**Exercise requirements:**
Return the data exactly, apart from leaving out the pictures.

─── Supplied records

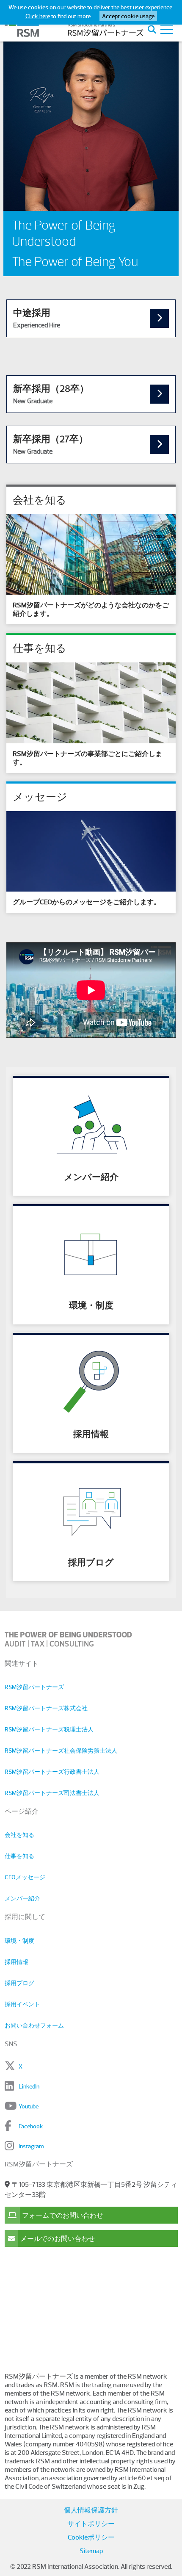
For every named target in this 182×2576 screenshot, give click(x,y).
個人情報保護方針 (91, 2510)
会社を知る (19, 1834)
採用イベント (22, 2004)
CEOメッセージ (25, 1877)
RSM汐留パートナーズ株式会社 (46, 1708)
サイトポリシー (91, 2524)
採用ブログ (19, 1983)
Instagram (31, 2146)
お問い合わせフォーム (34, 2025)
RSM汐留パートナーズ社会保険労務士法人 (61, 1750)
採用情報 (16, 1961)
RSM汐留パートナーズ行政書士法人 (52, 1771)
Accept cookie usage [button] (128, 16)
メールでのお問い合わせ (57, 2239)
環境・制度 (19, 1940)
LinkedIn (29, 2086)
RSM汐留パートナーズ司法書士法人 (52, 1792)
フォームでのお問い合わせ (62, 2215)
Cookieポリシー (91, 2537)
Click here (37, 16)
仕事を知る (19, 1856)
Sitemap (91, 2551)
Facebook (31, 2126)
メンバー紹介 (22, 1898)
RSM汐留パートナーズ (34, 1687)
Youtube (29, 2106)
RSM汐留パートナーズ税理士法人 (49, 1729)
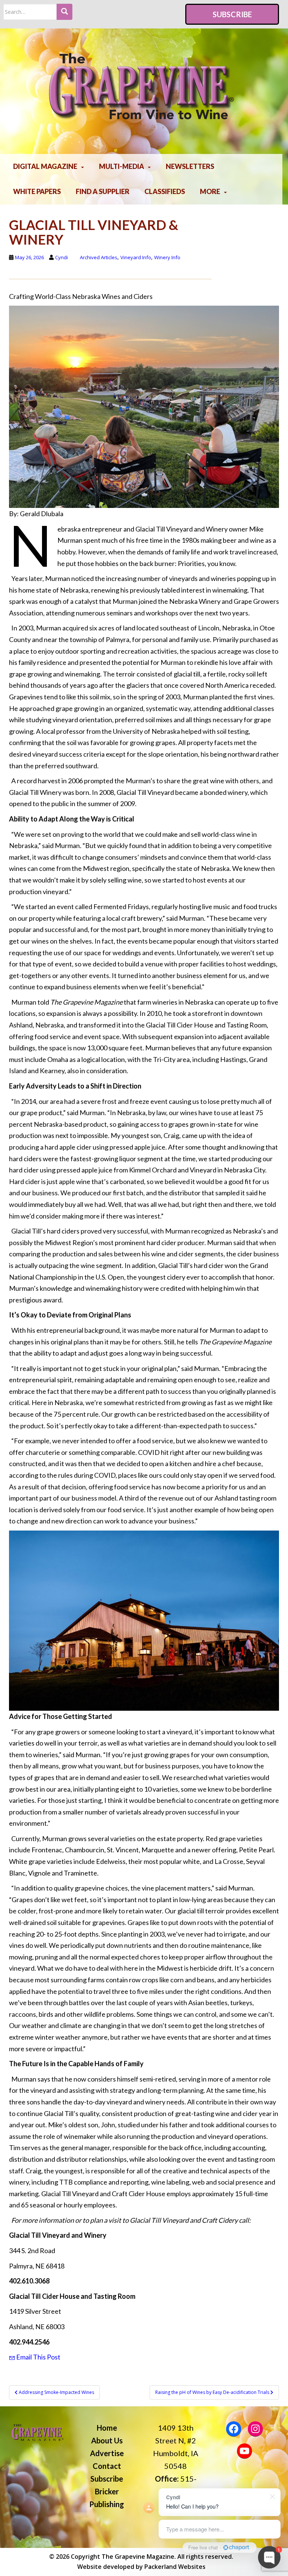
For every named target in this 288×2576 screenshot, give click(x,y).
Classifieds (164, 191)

──────

**Result of this exercise:**
For every named target in this 182×2576 screenshot, give click(x,y).
個人情報保護方針 (91, 2510)
会社を知る (19, 1834)
採用イベント (22, 2004)
CEOメッセージ (25, 1877)
RSM汐留パートナーズ株式会社 (46, 1708)
サイトポリシー (91, 2524)
採用ブログ (19, 1983)
Instagram (31, 2146)
お問い合わせフォーム (34, 2025)
RSM汐留パートナーズ社会保険労務士法人 (61, 1750)
採用情報 (16, 1961)
RSM汐留パートナーズ行政書士法人 (52, 1771)
Accept cookie usage [button] (128, 16)
メールでのお問い合わせ (57, 2239)
環境・制度 (19, 1940)
LinkedIn (29, 2086)
RSM汐留パートナーズ司法書士法人 (52, 1792)
フォームでのお問い合わせ (62, 2215)
Cookieポリシー (91, 2537)
Click here (37, 16)
仕事を知る (19, 1856)
Sitemap (91, 2551)
Facebook (31, 2126)
メンバー紹介 (22, 1898)
RSM汐留パートナーズ (34, 1687)
Youtube (29, 2106)
RSM汐留パートナーズ税理士法人 (49, 1729)
For every named target in this 288×2576 screenshot, give click(x,y).
Classifieds (164, 191)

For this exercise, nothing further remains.